Implementation Notes
- IPv4 Router Alert RFC2113
- FreeBSD basically does the right thing. RA is totally ignored and no special processing takes place. It does not make any real difference to the stack unless the code structure changes, which it may do. Userland routing daemon consumers may set it on outgoing datagrams using the IP_OPTIONS socket option.
- Host mode limited broadcast.
- In the past there have been requests for multiple-subnet limited broadcast within FreeBSD, i.e. a feature that causes datagrams with a destination address of 255.255.255.255 to be sent on all interfaces.
- This is RFC 947 type behaviour, which is deprecated.
- Such behaviour is not in accordance with current RFCs. As such any work which was done on such a feature has been removed.
- An application wishing to send or receive on all interfaces should do so manually e.g. by using getifaddrs() to walk the list of configured interfaces in the system.
- FreeBSD has the IP_ONESBCAST socket option for sending limited broadcasts. This is the officially supported and sanctioned way of sending broadcasts to 255.255.255.255; hacks such as using pcap/bpf SHOULD be deprecated.
- IP_ONESBCAST may be deprecated in future if new features such as interface preference, source address selection, and equal-cost multipath are adopted. It exists because historically the only way to select an IP source interface in FreeBSD has been based on the destination IPv4 address of a datagram.
- In the past there have been requests for multiple-subnet limited broadcast within FreeBSD, i.e. a feature that causes datagrams with a destination address of 255.255.255.255 to be sent on all interfaces.
- Router mode broadcast.
- As of March 2007, FreeBSD 7.0 WILL NOT forward directed broadcasts to directly attached local networks.
- This behaviour is compliant with RFC 2644.
- FreeBSD 7.0 WILL forward directed broadcasts to remote networks.

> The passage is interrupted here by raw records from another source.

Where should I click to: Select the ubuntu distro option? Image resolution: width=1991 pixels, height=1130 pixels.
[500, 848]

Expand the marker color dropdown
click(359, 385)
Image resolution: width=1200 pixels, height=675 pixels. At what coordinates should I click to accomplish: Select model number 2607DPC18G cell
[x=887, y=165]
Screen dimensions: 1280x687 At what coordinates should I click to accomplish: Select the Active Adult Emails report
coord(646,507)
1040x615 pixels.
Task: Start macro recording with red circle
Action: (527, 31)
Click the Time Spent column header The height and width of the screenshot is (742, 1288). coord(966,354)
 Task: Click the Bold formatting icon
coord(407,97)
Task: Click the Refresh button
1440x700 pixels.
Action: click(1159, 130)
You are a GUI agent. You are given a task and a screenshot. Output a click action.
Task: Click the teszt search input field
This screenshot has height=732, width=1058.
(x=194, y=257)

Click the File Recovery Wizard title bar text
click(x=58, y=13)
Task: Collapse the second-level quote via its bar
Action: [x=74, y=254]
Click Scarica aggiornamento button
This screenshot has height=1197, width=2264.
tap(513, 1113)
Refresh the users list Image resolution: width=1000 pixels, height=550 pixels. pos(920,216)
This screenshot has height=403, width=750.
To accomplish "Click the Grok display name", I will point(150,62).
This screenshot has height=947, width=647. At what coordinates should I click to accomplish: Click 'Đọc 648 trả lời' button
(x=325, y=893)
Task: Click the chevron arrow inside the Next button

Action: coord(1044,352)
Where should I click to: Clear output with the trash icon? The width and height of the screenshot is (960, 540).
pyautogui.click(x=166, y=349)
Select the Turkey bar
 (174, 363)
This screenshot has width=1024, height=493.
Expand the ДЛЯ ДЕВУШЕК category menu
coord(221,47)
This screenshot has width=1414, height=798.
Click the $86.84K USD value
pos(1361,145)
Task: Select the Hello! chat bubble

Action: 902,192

The forwarding plane CANNOT reasonably determine that an address is a link directed broadcast address UNLESS it has a network entry in its forwarding trie AND the subnet is marked as a directly attached local network.
- Routing daemons MAY create forwarding trie entries for a particular network broadcast address, with the RTF_BROADCAST flag set, thus causing datagrams with this destination address to be dropped by FreeBSD's forwarding plane. This is NOT MANDATORY.
- RFC 947 may be regarded as deprecated. RFCs 1812 and 2644 explicitly deprecate its behaviour.
- Implications of RFC 1812 section 5.3.5.3: FreeBSD does not treat broadcast addresses as special unless it knows they are broadcast addresses. The presence of a network entry alone does not imply that it is a broadcast network.
- The above should really be announced on a mailing list and merged into documentation.
- Moral of story: IP broadcasting is a headache, which is why they got rid of it in IPv6.